Peki Amerika'da çıkan bütün filmler şahane mi? Orada neden insanlar sinemaya daha çok gidiyor? İnsanların yanılgısı da burada başlıyor. Türk insanı zaten sinemaya gitmiyor. En çok izlenen filmin gişesi 7.4 M, 80 milyonluk nüfusun çıkarttığı en yüksek izlenme sayısı bu. Zaten yapımcıların psikolojik sınırı da 5 milyon, 6 milyon değil, 1 milyon. 1 milyon gişe yapan kendisini başarılı görüyor.
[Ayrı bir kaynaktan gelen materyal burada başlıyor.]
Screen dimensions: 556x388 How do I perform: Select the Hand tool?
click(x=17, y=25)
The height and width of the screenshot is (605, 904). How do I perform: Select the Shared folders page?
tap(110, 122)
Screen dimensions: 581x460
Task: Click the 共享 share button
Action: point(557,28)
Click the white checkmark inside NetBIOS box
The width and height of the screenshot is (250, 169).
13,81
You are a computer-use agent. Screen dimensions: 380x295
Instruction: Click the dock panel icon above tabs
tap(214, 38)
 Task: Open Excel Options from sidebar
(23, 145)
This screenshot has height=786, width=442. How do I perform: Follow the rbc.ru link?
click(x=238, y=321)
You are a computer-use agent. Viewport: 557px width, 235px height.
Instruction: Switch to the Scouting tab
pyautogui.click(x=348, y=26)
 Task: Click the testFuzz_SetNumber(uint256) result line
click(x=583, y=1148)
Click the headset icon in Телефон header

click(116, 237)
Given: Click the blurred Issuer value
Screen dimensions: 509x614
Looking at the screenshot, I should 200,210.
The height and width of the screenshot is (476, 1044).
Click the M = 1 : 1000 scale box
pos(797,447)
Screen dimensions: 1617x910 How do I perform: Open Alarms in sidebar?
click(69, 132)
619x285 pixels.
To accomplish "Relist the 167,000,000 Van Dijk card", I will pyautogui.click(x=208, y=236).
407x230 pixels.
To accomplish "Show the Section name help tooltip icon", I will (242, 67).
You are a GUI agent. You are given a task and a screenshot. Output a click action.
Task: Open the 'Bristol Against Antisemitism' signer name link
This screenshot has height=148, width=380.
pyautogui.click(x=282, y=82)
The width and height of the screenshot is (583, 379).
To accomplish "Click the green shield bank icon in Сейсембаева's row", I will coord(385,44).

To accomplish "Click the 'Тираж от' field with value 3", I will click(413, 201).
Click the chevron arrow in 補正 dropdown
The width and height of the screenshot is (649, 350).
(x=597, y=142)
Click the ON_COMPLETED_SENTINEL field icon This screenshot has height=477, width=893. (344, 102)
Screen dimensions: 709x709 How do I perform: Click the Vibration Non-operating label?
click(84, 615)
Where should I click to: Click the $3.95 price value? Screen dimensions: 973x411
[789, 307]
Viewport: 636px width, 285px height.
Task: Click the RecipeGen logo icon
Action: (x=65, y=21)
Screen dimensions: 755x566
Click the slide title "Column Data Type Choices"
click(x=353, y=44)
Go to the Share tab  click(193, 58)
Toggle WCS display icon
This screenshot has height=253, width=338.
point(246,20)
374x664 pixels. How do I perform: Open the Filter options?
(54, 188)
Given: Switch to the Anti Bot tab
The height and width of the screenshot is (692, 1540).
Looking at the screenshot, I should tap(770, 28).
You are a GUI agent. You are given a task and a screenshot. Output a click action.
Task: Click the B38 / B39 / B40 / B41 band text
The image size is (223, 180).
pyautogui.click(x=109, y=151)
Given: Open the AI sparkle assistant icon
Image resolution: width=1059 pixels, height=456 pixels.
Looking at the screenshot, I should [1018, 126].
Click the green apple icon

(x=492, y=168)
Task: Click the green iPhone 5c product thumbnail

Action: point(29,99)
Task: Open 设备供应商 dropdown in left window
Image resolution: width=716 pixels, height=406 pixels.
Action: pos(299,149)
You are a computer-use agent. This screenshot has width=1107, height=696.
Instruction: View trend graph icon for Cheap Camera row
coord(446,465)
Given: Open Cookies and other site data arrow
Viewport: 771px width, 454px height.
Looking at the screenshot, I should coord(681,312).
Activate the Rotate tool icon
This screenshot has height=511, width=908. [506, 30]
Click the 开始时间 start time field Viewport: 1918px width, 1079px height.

Seyircinin "Para vermeye değer" kriterleri nelerdir acaba? Öncelikle para verdiği filmde sevdiği kişileri görmek istiyor yani Türk seyircisi aslında konusuna, kalitesine, tekniğine vs. bakmadan önce perdede kimi göreceğine göre para veriyor. Yine Boxoffice Tüm Zamanların Türk Filmleri listesine bakalım; İlk 10'da 3 Recep İvedik filmi, 2 Düğün Dernek filmi var. Listede yer alan Arif v 216 da hem G.O.R.A serisinin son filmi hem de listedeki diğer bir film olan Aile Arasında gibi kadrosunda ünlü oyuncuları toplamış bir film. Bu iki filmin bir diğer özelliği de yaratıcılarıyla birlikte öne çıkmaları. Bir tanesi Cem Yılmaz filmi bir tanesi ise özellikle televizyon seyircisinin çok sevdiği Gülse Birsel'in. Yani insanlar biraz garanti olarak gördükleri işleri tercih ediyor. Burada ünlü oyuncularla film çekmekten bahsetmiyorum, kadrolaşmış ya da tek başına ortaya koyacağı işin nasıl olabileceği hakkında herkesin fikir sahibi olduğu işlerin daha çok izlendiğini söylüyorum ve aslında baktığınızda çok ünlü oyuncuların filmleri listede kendisine fazla yer bulamıyor. Cem Yılmaz dışında bu filmlerde yer alan bütün Türkiye'nin bildiği, sevdiği, bayıldığı, ölüp bittiği insanlar yok ama hem Arif v 216, hem de Düğün Dernek farklı projelerde de birlikte çalışan iki ekibin işi. Şahan Gökbakar ise sadece Recep İvedik filmleriyle listede, diğer filmleri ilk 20 içinde yok. Gülse Birsel ise ilk sinema işinde televizyondan topladığı güveni salona yansıtmış. Listede yer alan ve bu kurallara hiç uymayan bir iş var; Ne yapım ekibi/senaristi çok biliniyor, ne kadrosunda tanıdık isimler barındırıyor. O da Fetih 1453. Konusuyla belirli bir kitleyi zaten çekebilecek bir filmdi, ben de sinemada izlemiş ve çok keyif almıştım. 18,2 milyon dolarla listedeki en yüksek bütçeli film. Listede kendisine en yakın bütçe 9 milyon dolarla Arif v 216. Tabii bunlar bütçe bilgisine ulaşabildiklerim ve tahmin ettiklerim. Listedeki diğer 2 film ise işleri biraz daha karıştırıyor. Ayla filmi ile çok fazla seyirciye ulaşan Mustafa Uslu, bu dalgayı Müslüm'le de sürdürdü. Ayla filminin yarattığı güven duygusunu Müslüm filminde fazlasıyla sömüren yapımcı sonraki işlerinde de bu garanti hissi artık adından çok kullandığı "Ayla ve Müslüm'ün yapımcısı" sıfatıyla sürdürmeye çalıştı ancak bu iki iş dışında diğer filmleri aynı başarıyı gösteremedi. Muhtemelen hakkındaki eser hırsızı sıfatı, çok kısa bir süre içerisinde bir türü sömürmeyi abartması seyirci kaybında etkili olmuştur.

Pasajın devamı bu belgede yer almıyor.